═════ MATERIAL FOR THE TASK

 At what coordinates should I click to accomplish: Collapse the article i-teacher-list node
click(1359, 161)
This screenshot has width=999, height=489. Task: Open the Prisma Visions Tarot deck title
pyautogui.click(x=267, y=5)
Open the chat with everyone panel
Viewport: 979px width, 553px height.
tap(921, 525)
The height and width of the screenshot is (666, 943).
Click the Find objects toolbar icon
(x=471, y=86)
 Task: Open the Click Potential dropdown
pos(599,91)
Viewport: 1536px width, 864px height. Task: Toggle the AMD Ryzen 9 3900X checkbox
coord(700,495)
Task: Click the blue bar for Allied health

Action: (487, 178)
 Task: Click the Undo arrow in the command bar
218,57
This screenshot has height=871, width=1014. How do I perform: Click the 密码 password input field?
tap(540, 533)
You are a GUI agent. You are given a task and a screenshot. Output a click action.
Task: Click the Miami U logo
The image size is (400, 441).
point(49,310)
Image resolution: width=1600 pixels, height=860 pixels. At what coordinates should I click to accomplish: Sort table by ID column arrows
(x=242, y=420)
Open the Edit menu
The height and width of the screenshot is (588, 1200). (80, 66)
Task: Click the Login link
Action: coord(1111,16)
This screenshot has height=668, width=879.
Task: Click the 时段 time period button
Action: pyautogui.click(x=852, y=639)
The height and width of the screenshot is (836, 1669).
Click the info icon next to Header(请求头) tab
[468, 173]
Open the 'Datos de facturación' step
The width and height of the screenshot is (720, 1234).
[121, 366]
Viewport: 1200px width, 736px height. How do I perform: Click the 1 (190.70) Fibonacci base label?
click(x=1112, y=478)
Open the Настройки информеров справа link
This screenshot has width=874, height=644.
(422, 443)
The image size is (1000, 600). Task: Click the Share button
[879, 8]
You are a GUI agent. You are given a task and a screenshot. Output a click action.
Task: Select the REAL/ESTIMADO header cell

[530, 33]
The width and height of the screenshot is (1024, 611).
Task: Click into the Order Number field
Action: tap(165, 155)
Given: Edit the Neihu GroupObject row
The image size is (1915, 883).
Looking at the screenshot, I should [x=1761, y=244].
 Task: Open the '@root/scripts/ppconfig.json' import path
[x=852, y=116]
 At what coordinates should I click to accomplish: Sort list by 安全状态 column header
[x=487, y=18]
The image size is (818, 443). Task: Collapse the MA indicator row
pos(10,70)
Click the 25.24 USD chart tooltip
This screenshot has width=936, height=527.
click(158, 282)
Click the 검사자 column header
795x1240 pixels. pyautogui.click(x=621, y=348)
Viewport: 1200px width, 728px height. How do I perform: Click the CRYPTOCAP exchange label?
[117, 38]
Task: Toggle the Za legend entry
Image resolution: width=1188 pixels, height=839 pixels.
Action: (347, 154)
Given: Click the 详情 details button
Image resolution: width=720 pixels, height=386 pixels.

══════════

INSTRUCTIONS TO FOLLOW: Lay out the listing above as a Markdown table with two columns, Row and Line. Put a row number in the first column and one line of the listing in the second, leaving out blank lines.

OUTPUT OF THE TASK:
| Row | Line |
|---|---|
| 1 |  At what coordinates should I click to accomplish: Collapse the article i-teacher-list node |
| 2 | click(1359, 161) |
| 3 | This screenshot has width=999, height=489. Task: Open the Prisma Visions Tarot deck title |
| 4 | pyautogui.click(x=267, y=5) |
| 5 | Open the chat with everyone panel |
| 6 | Viewport: 979px width, 553px height. |
| 7 | tap(921, 525) |
| 8 | The height and width of the screenshot is (666, 943). |
| 9 | Click the Find objects toolbar icon |
| 10 | (x=471, y=86) |
| 11 |  Task: Open the Click Potential dropdown |
| 12 | pos(599,91) |
| 13 | Viewport: 1536px width, 864px height. Task: Toggle the AMD Ryzen 9 3900X checkbox |
| 14 | coord(700,495) |
| 15 | Task: Click the blue bar for Allied health |
| 16 | Action: (487, 178) |
| 17 |  Task: Click the Undo arrow in the command bar |
| 18 | 218,57 |
| 19 | This screenshot has height=871, width=1014. How do I perform: Click the 密码 password input field? |
| 20 | tap(540, 533) |
| 21 | You are a GUI agent. You are given a task and a screenshot. Output a click action. |
| 22 | Task: Click the Miami U logo |
| 23 | The image size is (400, 441). |
| 24 | point(49,310) |
| 25 | Image resolution: width=1600 pixels, height=860 pixels. At what coordinates should I click to accomplish: Sort table by ID column arrows |
| 26 | (x=242, y=420) |
| 27 | Open the Edit menu |
| 28 | The height and width of the screenshot is (588, 1200). (80, 66) |
| 29 | Task: Click the Login link |
| 30 | Action: coord(1111,16) |
| 31 | This screenshot has height=668, width=879. |
| 32 | Task: Click the 时段 time period button |
| 33 | Action: pyautogui.click(x=852, y=639) |
| 34 | The height and width of the screenshot is (836, 1669). |
| 35 | Click the info icon next to Header(请求头) tab |
| 36 | [468, 173] |
| 37 | Open the 'Datos de facturación' step |
| 38 | The width and height of the screenshot is (720, 1234). |
| 39 | [121, 366] |
| 40 | Viewport: 1200px width, 736px height. How do I perform: Click the 1 (190.70) Fibonacci base label? |
| 41 | click(x=1112, y=478) |
| 42 | Open the Настройки информеров справа link |
| 43 | This screenshot has width=874, height=644. |
| 44 | (422, 443) |
| 45 | The image size is (1000, 600). Task: Click the Share button |
| 46 | [879, 8] |
| 47 | You are a GUI agent. You are given a task and a screenshot. Output a click action. |
| 48 | Task: Select the REAL/ESTIMADO header cell |
| 49 | [530, 33] |
| 50 | The width and height of the screenshot is (1024, 611). |
| 51 | Task: Click into the Order Number field |
| 52 | Action: tap(165, 155) |
| 53 | Given: Edit the Neihu GroupObject row |
| 54 | The image size is (1915, 883). |
| 55 | Looking at the screenshot, I should [x=1761, y=244]. |
| 56 |  Task: Open the '@root/scripts/ppconfig.json' import path |
| 57 | [x=852, y=116] |
| 58 |  At what coordinates should I click to accomplish: Sort list by 安全状态 column header |
| 59 | [x=487, y=18] |
| 60 | The image size is (818, 443). Task: Collapse the MA indicator row |
| 61 | pos(10,70) |
| 62 | Click the 25.24 USD chart tooltip |
| 63 | This screenshot has width=936, height=527. |
| 64 | click(158, 282) |
| 65 | Click the 검사자 column header |
| 66 | 795x1240 pixels. pyautogui.click(x=621, y=348) |
| 67 | Viewport: 1200px width, 728px height. How do I perform: Click the CRYPTOCAP exchange label? |
| 68 | [117, 38] |
| 69 | Task: Toggle the Za legend entry |
| 70 | Image resolution: width=1188 pixels, height=839 pixels. |
| 71 | Action: (347, 154) |
| 72 | Given: Click the 详情 details button |
| 73 | Image resolution: width=720 pixels, height=386 pixels. |